Indonésie : fouettées en public pour des relations sexuelles hors-mariage

Dans la province d’Aceh, en Indonésie, la foule est venue assister au lynchage de plusieurs femmes accusées d’avoir eu des relations sexuelles hors-mariage. Visiblement, l’application de la charia dans cette province indonésienne attire les foules. Sans spectateurs, les violences punitives en public, auraient beaucoup moins d’impact. Là encore, des scènes qui montrent que l’éducation est primordiale dans la lutte contre les lois barbares imposées par ces fanatiques religieux.

Plusieurs femmes ont été fouettées face à la foule à l'aide d'un bâton. Une pratique répandue dans la province.  [CHAIDEER MAHYUDDIN / AFP]

Plusieurs femmes ont été fouettées face à la foule à l’aide d’un bâton. Une pratique répandue dans la province.
[CHAIDEER MAHYUDDIN / AFP]

directmatin.fr,  19 Septembre 2015

Devant la mosquée de Banda Aceh, les victimes, vêtues de blanc, attendent leur tour. Quelques minutes plus tard, elles montent sur une estrade, se mettent à genoux puis sont frappées à coups de bâton derrière le dos. La raison ? Ne pas avoir respecté la charia. En Indonésie, Aceh est ainsi la seule province où de telles lois sont autorisées et pratiquées.

Car si la majorité de la population indonésienne pratique un islam modéré, cette province a commencé à instaurer des lois inspirées de la charia dès 2001. L’alcool, le jeu, les relations homosexuelles et même les démonstrations d’affection en dehors du mariage y sont interdits. Quiconque transgresserait ces règles serait molesté en public.

Des punitions répandues

Habituellement, les hommes sont davantage concernés par ces châtiments que les femmes rappelle le Daily Mail, qui dévoile cette affaire. Le site anglais explique en outre que ces punitions sont relativement communes dans la province.
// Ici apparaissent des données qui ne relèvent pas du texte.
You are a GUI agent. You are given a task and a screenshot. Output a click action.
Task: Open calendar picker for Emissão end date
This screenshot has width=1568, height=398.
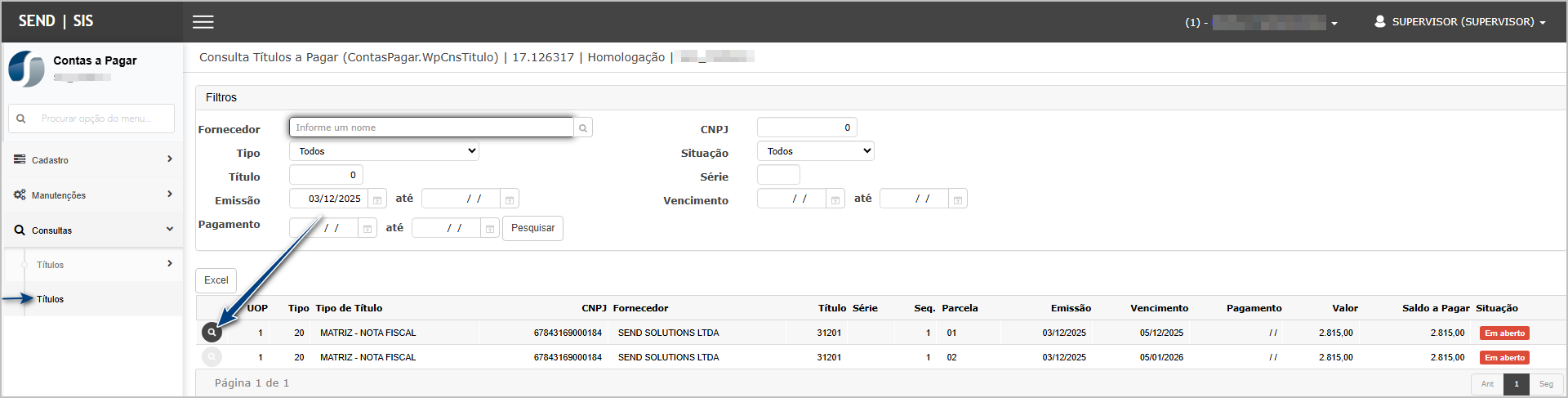pos(510,199)
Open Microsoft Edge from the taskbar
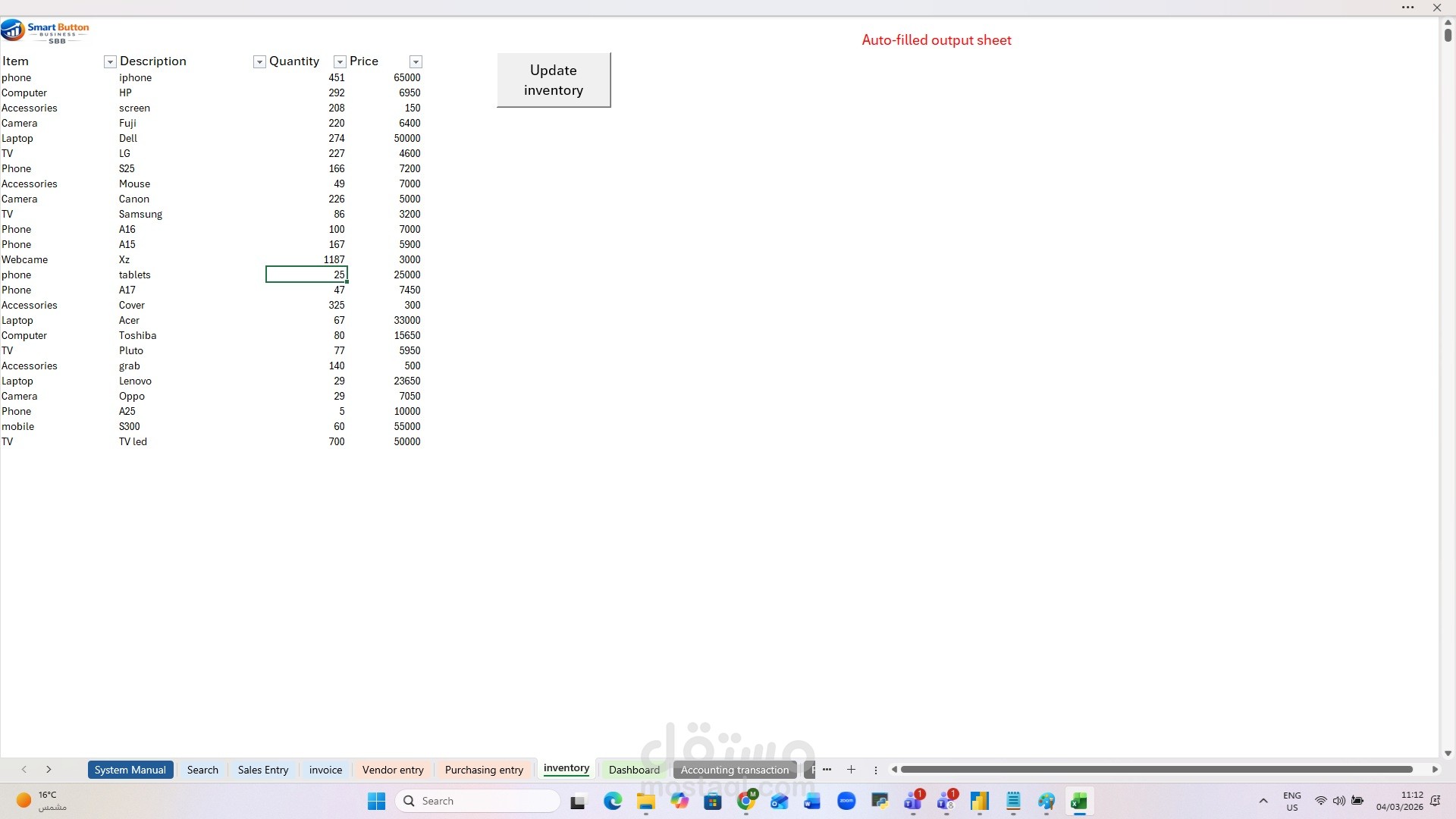This screenshot has width=1456, height=819. pos(613,801)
Ainsi, en juin dernier, trois couples avaient été fouettés en public après avoir passé du temps ensemble alors qu’ils n’étaient pas mariés. A cette occasion, une foule d’un millier de personnes était venue assister au lynchage, hurlant sur les six jeunes gens âgés entre 18 et 23 ans, et frappés à de multiples reprises à l’aide de cannes.